### Task instructions
When you copy from the entries that follow, take only the lines from the one with "The height and" down to the one with "Screen dimensions: 1100x701", keeping both ends and dropping every picture.

(Provided entries Opens)

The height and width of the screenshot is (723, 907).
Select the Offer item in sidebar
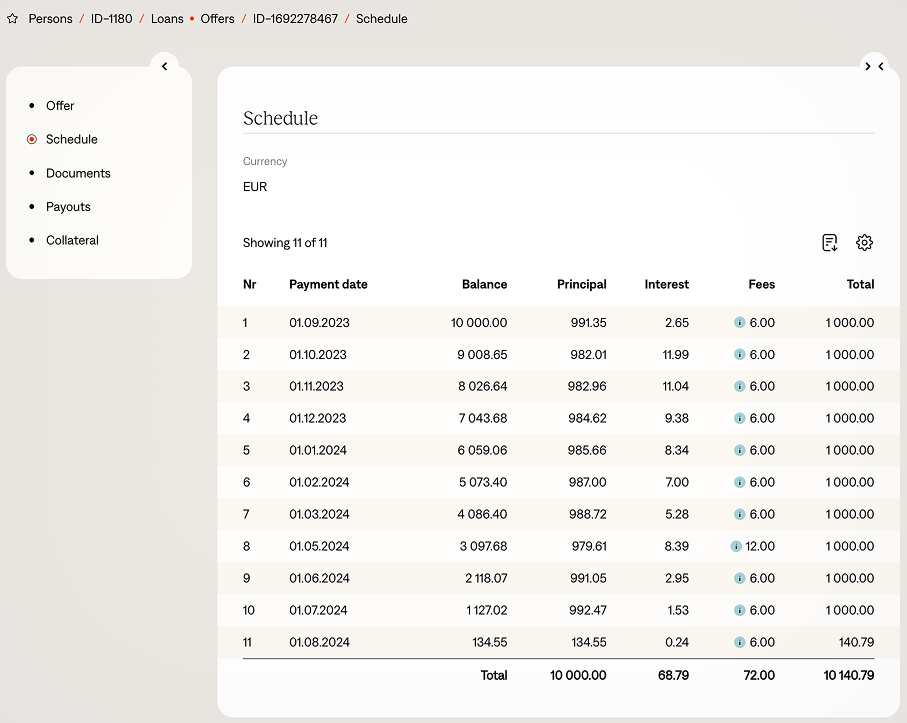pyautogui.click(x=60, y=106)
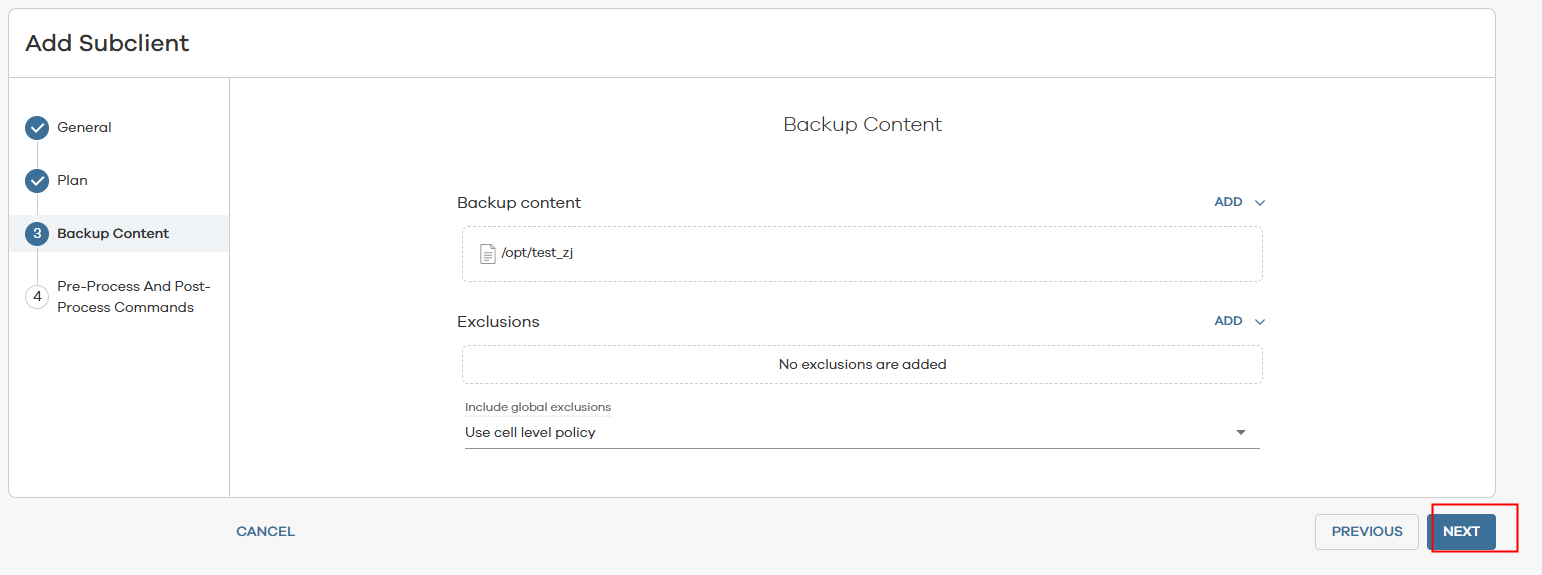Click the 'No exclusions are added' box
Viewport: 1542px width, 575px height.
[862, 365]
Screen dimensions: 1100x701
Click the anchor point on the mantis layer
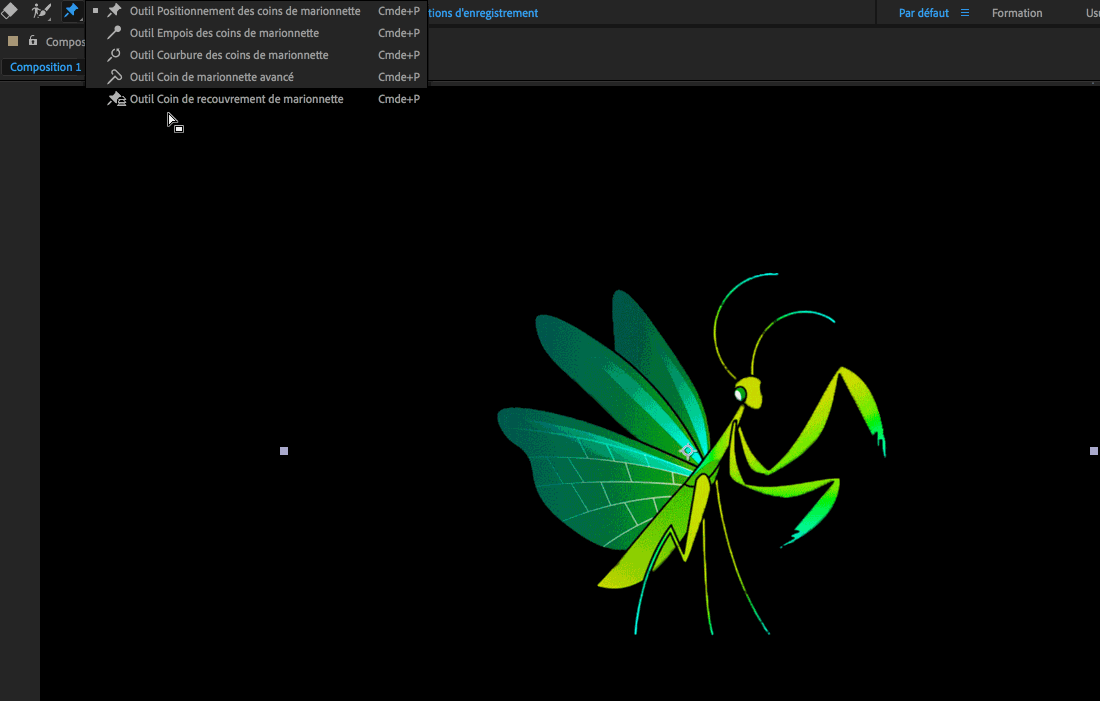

(Provided entries Closes)
(Provided entries Opens)

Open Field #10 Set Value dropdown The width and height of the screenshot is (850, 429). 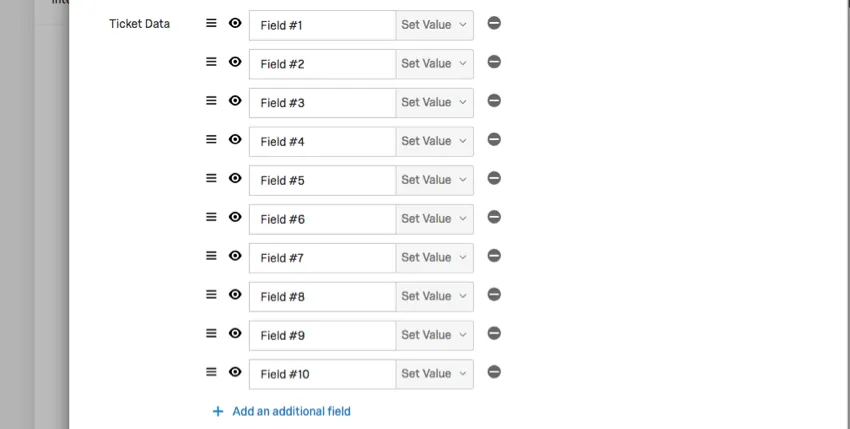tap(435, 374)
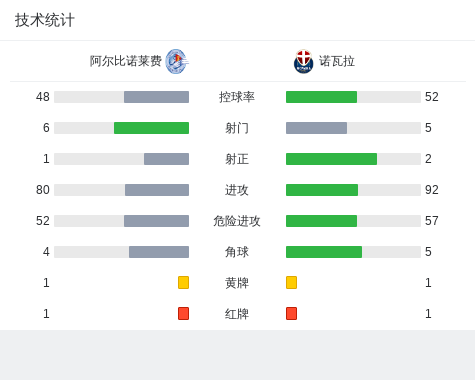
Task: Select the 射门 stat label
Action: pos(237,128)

(Provided entries Closes)

### Worked solution
The height and width of the screenshot is (723, 907).
Select the Offer item in sidebar
pyautogui.click(x=60, y=106)
Click the 'No exclusions are added' box
Viewport: 1542px width, 575px height.
[862, 365]
Screen dimensions: 1100x701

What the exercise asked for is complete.